Ahhhh...yes. I was just holding down the fort until you got here, Stick!


----------



## Cherryville Chuck (Sep 28, 2010)

If it's air driven then compressed air can get fairly hot. Do you have an air cooler in line just like a hydraulic system would have?


----------



## Stick486 (Jan 4, 2013)

Cherryville Chuck said:


> If it's air driven then compressed air can get fairly hot. Do you have an air cooler in line just like a hydraulic system would have?

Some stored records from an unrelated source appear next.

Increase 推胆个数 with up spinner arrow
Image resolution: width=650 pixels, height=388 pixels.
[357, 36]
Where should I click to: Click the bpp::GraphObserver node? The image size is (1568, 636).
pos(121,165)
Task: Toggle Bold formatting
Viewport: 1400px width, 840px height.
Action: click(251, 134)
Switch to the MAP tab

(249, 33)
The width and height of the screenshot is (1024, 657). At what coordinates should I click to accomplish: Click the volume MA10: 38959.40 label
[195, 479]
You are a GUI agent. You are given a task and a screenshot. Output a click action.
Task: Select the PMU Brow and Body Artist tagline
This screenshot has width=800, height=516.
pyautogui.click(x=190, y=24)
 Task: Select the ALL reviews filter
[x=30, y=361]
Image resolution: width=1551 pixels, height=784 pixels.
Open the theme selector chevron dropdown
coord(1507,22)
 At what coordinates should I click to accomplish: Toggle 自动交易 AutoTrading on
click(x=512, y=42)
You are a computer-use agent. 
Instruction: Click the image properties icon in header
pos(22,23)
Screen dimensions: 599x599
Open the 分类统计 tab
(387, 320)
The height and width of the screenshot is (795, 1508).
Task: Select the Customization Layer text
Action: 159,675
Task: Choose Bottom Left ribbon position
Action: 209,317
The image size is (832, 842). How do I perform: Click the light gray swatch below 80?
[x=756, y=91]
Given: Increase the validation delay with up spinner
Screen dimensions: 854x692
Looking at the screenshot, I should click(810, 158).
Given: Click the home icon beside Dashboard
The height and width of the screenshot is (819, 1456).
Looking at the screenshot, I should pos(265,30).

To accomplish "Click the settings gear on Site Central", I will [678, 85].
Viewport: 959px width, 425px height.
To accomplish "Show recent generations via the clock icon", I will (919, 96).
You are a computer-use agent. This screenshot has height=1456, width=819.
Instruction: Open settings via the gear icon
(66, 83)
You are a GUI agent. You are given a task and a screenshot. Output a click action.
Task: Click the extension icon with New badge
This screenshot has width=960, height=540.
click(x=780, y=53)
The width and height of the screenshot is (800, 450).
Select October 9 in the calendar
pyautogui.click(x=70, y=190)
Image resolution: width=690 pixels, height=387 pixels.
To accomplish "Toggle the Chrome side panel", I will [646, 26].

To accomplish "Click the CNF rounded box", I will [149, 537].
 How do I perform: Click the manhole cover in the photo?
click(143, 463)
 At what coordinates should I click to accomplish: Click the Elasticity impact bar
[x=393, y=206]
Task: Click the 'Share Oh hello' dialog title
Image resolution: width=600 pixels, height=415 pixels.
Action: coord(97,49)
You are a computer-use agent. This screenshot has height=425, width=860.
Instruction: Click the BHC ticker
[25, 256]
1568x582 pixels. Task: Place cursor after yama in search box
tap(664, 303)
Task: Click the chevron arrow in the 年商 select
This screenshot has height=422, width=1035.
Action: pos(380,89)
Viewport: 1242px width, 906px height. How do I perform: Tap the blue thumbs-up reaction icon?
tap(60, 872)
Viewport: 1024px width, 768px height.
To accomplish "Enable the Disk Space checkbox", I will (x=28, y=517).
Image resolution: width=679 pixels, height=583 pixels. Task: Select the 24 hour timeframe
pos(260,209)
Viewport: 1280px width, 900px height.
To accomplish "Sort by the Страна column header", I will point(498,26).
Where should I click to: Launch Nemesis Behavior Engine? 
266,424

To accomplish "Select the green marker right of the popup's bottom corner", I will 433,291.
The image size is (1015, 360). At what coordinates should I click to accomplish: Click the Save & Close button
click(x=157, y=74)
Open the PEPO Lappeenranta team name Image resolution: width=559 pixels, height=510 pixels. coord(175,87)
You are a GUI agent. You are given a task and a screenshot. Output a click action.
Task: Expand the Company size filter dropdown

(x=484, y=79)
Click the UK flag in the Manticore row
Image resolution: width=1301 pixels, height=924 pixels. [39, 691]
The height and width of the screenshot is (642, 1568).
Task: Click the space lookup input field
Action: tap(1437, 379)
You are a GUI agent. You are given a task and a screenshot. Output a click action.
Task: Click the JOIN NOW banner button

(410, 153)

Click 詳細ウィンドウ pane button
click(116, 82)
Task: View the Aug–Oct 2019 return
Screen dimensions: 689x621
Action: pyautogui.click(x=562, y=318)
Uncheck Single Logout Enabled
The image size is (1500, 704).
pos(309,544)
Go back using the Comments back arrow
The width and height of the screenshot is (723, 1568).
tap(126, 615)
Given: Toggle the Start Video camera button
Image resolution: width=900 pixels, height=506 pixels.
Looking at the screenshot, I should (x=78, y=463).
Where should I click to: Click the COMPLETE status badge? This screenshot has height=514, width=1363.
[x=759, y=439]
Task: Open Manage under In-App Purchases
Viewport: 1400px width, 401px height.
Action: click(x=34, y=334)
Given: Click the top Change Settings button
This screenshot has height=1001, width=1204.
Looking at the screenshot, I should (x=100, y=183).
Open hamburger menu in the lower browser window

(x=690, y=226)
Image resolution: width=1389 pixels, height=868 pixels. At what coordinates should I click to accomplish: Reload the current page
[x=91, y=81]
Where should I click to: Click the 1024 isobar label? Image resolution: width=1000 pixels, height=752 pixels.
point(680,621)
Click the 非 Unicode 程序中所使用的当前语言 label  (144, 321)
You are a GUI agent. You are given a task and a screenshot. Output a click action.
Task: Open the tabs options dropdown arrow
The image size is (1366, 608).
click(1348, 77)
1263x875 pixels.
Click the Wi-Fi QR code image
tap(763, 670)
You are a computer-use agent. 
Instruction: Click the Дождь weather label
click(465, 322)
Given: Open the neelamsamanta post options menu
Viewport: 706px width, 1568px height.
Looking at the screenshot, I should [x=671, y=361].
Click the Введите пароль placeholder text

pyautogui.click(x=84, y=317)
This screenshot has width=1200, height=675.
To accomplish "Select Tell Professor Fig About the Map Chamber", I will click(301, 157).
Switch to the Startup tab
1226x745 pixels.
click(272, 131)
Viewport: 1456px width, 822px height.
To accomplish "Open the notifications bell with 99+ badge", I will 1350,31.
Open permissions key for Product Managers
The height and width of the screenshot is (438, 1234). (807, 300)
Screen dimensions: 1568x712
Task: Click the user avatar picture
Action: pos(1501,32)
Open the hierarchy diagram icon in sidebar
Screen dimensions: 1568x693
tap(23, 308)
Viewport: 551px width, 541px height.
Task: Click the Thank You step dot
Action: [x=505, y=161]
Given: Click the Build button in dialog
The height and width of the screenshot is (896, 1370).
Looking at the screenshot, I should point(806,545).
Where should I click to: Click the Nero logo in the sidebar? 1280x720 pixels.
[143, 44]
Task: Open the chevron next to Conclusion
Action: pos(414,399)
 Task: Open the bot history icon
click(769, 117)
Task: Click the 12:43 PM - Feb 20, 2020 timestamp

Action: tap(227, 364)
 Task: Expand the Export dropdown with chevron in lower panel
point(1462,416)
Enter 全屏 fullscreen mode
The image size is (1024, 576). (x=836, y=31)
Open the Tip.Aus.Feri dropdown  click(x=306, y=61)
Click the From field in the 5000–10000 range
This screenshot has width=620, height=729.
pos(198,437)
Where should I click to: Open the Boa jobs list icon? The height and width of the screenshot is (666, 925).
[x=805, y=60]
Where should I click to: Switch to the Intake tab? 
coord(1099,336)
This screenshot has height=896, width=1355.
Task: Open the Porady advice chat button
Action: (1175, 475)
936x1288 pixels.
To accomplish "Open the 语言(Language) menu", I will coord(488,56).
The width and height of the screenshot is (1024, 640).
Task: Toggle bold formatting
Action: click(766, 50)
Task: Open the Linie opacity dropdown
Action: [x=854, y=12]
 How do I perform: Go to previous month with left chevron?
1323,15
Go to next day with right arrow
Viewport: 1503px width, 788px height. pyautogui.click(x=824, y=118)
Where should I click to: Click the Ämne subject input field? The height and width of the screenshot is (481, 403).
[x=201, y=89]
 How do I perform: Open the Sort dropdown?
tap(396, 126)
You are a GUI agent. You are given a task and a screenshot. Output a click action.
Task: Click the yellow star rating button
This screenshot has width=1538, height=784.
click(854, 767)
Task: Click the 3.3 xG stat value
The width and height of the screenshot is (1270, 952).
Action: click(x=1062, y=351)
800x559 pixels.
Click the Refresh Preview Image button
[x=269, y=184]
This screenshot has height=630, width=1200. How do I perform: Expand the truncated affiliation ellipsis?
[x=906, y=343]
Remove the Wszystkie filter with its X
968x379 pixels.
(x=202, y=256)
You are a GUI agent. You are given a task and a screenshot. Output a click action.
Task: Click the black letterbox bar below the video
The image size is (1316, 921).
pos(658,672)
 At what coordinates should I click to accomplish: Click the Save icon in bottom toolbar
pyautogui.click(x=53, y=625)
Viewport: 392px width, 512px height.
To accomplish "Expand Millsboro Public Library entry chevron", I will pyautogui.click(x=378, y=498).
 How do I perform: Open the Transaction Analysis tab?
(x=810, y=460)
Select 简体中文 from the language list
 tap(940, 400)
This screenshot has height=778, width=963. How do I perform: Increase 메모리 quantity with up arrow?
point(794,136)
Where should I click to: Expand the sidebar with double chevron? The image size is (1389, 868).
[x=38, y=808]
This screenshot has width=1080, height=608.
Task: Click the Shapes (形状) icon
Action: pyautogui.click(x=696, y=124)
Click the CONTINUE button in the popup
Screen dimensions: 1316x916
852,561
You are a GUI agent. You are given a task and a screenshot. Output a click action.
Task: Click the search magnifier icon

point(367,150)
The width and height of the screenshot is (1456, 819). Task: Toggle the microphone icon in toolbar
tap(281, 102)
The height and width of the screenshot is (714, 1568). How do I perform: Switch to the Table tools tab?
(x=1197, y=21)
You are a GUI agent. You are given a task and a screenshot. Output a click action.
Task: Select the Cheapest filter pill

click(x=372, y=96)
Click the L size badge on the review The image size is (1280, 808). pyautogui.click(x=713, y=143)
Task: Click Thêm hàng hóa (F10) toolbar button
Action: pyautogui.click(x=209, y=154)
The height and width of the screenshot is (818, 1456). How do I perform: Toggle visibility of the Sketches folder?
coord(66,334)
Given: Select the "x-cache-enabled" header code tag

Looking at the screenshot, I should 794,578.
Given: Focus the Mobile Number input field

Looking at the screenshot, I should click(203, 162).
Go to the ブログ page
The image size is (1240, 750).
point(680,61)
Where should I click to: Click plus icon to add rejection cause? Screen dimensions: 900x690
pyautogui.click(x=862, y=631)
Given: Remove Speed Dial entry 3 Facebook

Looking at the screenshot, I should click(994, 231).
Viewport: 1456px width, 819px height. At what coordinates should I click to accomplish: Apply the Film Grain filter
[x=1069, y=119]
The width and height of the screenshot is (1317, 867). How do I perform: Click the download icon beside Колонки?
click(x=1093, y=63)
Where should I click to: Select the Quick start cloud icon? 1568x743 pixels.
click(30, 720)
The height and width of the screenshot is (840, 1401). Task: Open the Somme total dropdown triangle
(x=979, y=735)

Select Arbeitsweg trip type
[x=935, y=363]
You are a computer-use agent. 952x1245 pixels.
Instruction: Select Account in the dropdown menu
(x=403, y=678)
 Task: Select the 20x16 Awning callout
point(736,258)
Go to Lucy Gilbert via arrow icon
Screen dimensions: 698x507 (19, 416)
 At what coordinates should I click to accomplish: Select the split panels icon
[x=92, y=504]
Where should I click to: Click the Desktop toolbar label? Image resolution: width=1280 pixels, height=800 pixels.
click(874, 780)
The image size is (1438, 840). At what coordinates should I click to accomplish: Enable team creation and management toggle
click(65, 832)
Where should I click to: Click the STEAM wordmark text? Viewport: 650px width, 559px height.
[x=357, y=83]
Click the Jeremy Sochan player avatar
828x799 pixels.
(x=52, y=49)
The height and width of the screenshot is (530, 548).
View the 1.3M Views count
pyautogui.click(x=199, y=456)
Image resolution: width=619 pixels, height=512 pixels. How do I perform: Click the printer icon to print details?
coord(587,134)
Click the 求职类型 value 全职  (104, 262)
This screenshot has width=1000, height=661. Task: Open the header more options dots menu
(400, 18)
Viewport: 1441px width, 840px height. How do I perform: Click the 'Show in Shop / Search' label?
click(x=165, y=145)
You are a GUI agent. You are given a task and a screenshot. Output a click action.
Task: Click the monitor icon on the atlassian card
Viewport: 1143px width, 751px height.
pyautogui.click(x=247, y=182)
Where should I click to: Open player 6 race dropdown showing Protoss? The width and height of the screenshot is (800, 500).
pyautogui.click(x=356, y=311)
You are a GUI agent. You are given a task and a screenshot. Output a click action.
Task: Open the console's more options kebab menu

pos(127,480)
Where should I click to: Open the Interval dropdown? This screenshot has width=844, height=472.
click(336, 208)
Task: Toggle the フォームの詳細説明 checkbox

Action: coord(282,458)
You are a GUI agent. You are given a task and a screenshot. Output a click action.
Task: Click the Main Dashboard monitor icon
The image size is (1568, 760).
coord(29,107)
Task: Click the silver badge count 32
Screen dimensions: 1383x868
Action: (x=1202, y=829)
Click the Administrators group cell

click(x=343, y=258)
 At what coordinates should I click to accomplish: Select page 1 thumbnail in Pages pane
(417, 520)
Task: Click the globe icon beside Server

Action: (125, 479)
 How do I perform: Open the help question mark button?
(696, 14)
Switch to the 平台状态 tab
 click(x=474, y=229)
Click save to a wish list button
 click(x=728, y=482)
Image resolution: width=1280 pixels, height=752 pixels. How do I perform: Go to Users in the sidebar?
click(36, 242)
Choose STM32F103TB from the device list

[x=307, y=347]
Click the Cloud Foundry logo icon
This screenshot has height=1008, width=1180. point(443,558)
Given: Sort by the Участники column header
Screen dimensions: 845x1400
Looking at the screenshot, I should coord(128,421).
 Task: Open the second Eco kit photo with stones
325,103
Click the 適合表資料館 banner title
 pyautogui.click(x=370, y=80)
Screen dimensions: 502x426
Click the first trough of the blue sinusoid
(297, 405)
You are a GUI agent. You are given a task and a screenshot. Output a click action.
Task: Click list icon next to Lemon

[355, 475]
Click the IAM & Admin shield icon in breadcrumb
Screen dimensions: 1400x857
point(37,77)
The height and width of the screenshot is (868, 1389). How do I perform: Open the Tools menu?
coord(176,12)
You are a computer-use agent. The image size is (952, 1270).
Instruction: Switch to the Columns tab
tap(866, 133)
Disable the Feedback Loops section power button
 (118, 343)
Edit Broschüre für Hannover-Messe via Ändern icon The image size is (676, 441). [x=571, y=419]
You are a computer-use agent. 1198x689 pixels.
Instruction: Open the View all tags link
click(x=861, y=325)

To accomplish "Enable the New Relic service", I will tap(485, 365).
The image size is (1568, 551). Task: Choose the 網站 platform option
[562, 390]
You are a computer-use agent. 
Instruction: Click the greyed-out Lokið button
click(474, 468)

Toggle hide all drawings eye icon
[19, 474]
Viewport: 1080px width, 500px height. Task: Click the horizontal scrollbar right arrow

I forgot about the heated compressed air...
perhapes he's using heated air to cool w/...


----------



## BalloonEngineer (Mar 27, 2009)

According to what I read, you need it to warm up to around 100°F, before using, and then it should stay between 100° to 140° in use, measured at the lower bearing.

Cooling | Colombo USA


----------



## KAS (Aug 23, 2018)

Hello Dan, thanks for your response. Sorry for confusion, it is electric with a fan but the fan is controlled by the spindle motor and not a separate motor.
I just had it repaired by Colombo and only have a 6 month warranty with a couple months left. I took possession of rebuilt in April but I'm just getting it set up now and so only a month roughly left. Without ever cutting anything with it but just warming it up slowly to 18,000 rpm is is very hot to touch. I have a laser thermometer that reads 130F and that seems high. Colombo states 130f is ok under load but seems high for no load but they say it wasn't that high when they repaired it. but I can't imagine anything changed in transit. I'm thinking I need to send it back
Is 130F high?
Thanks again
Kas


----------



## KAS (Aug 23, 2018)

It seems to have good air flow, obviously more flow the faster the spindle. So it seems from the comments 130 to 140 is not too hot?
Thank you
Ken


----------



## Cherryville Chuck (Sep 28, 2010)

It depends on how hot it gets under load. Bearings start failing at about 170F. The temp you're getting at no load sounds a bit high to me.


----------



## mattcnc (Sep 1, 2018)

KAS said:


> Hello all, this is my first post so I hope I'm in the right place. Does anyone have experience with a Columbo 7.5HP Air cooled router> At 18000 rpm and no load it's running around 130f. I can't leave my hand on it for more than a few seconds. Is this a normal temp for this router? Other than that it is smooth and fairly quiet.
> Thank you
> Ken


I worked with same cnc spindle .

That one become hot also. maybe that is normal but it is better you check the neck and top bearings.

matt


----------